Source records:
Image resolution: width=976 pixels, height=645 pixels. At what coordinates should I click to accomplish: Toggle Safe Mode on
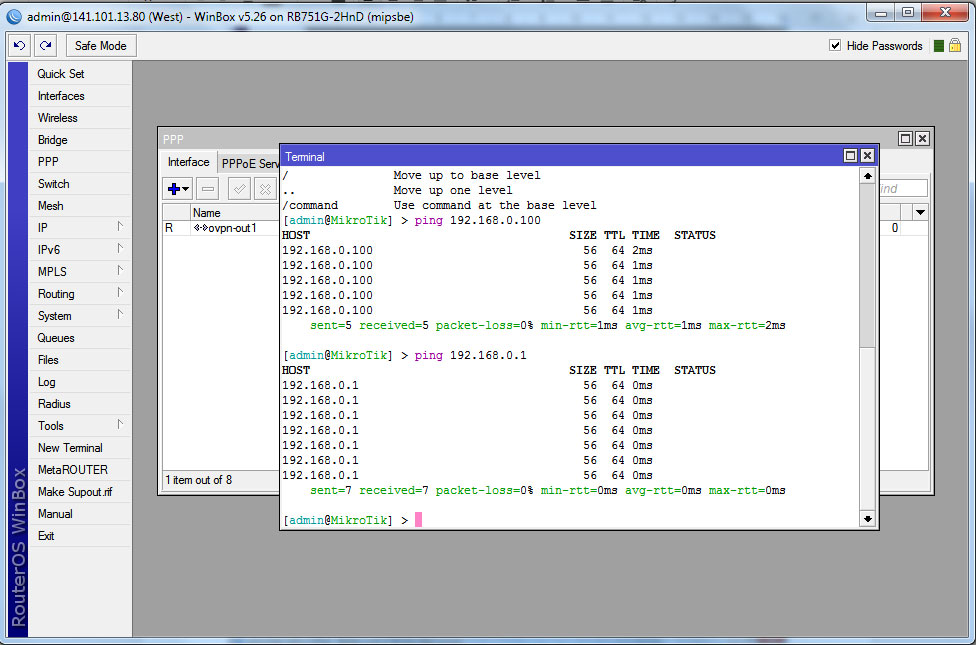coord(101,46)
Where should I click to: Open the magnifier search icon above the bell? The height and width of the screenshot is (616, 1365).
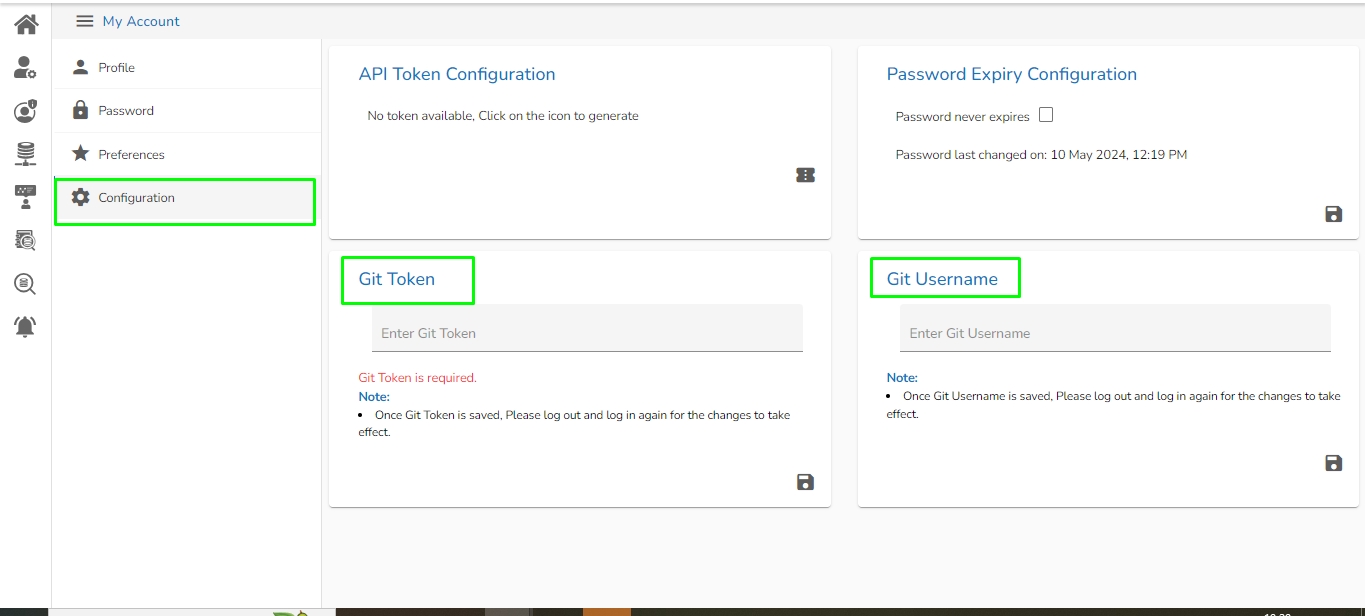click(x=25, y=284)
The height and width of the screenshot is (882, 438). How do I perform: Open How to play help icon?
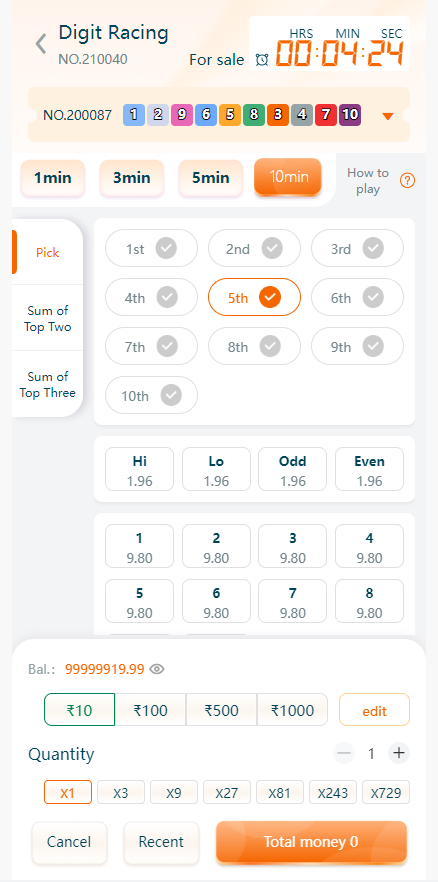(408, 181)
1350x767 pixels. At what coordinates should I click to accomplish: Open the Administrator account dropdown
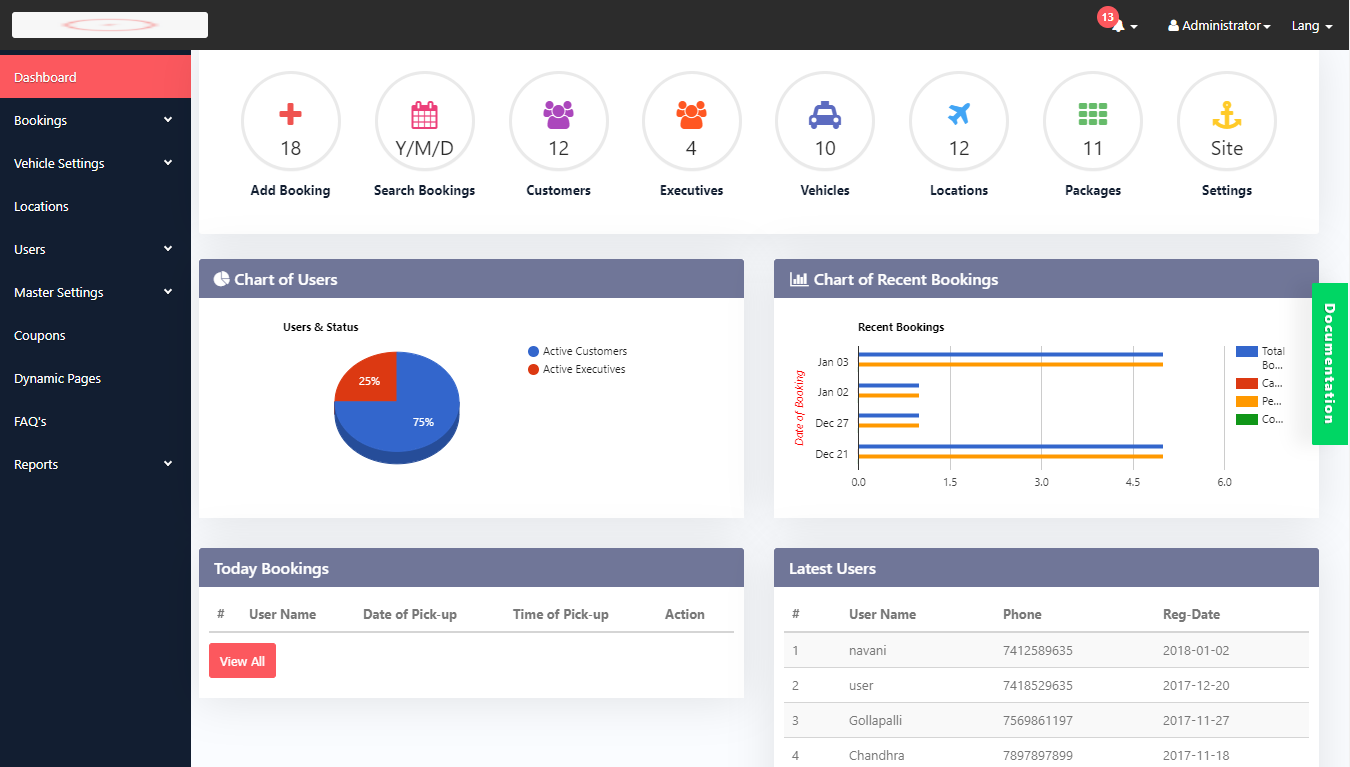[x=1219, y=26]
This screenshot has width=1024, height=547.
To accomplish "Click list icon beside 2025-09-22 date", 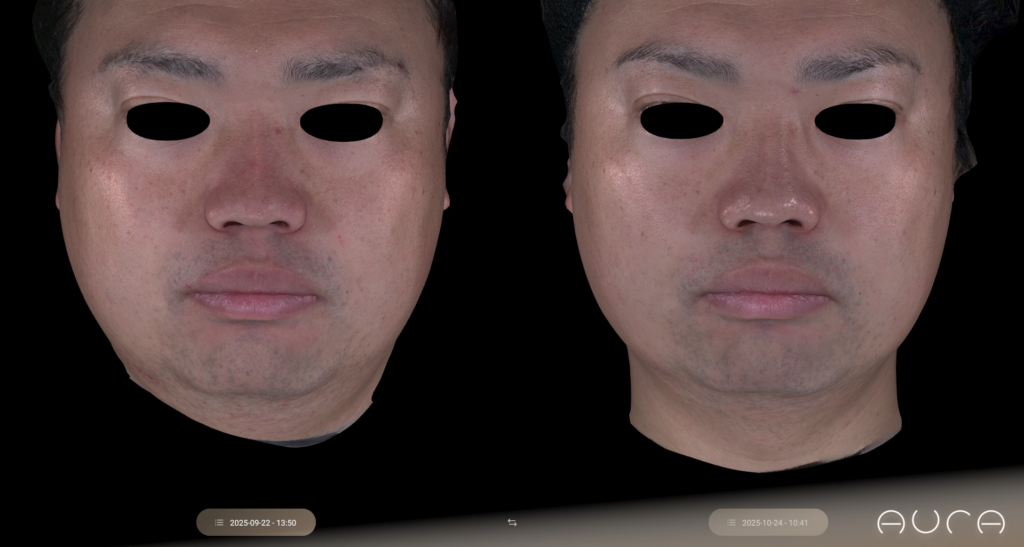I will 219,522.
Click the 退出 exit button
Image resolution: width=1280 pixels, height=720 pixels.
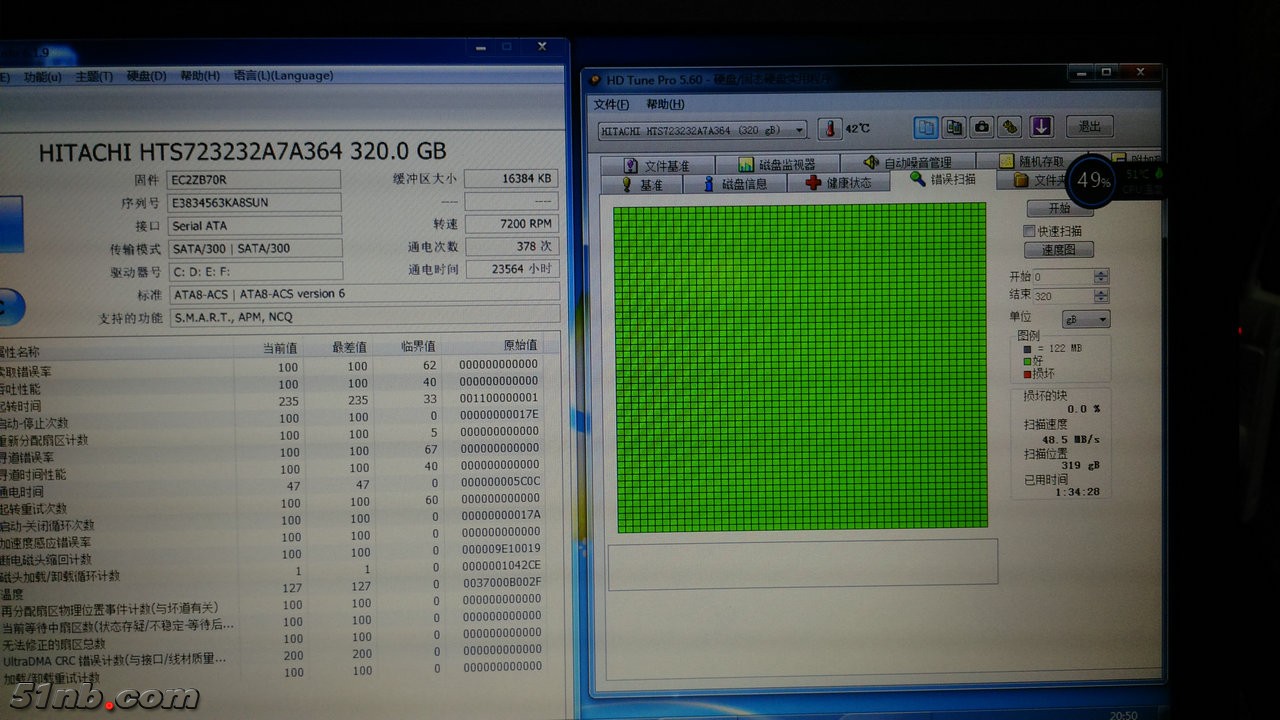[1089, 127]
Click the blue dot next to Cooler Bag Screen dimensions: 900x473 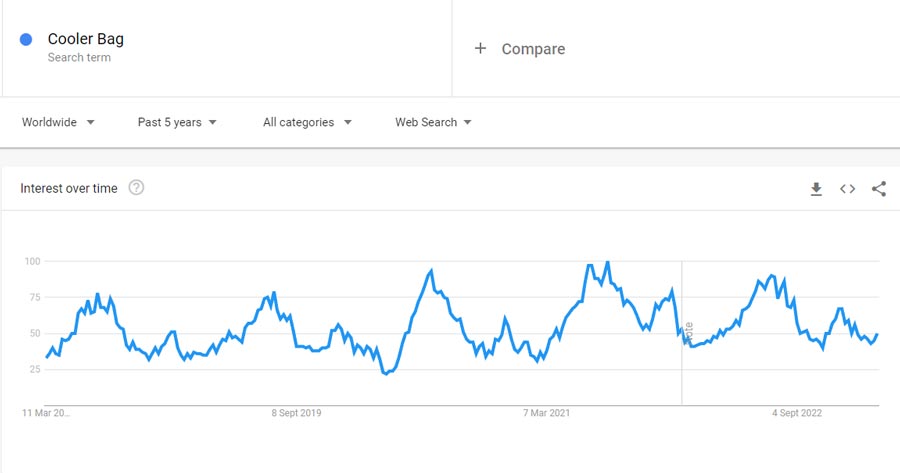pos(27,39)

What to work on =>
Although pictures appear among the entries, please set down only the lines from the one with "The height and width of the screenshot is (882, 438)." up to and including the one with "This screenshot has width=1024, height=547.", word for word.

Response area =>
The height and width of the screenshot is (882, 438). How do I perform: Open How to play help icon?
(408, 181)
1350x767 pixels. At what coordinates should I click to accomplish: Open the Administrator account dropdown
[x=1219, y=26]
This screenshot has width=1024, height=547.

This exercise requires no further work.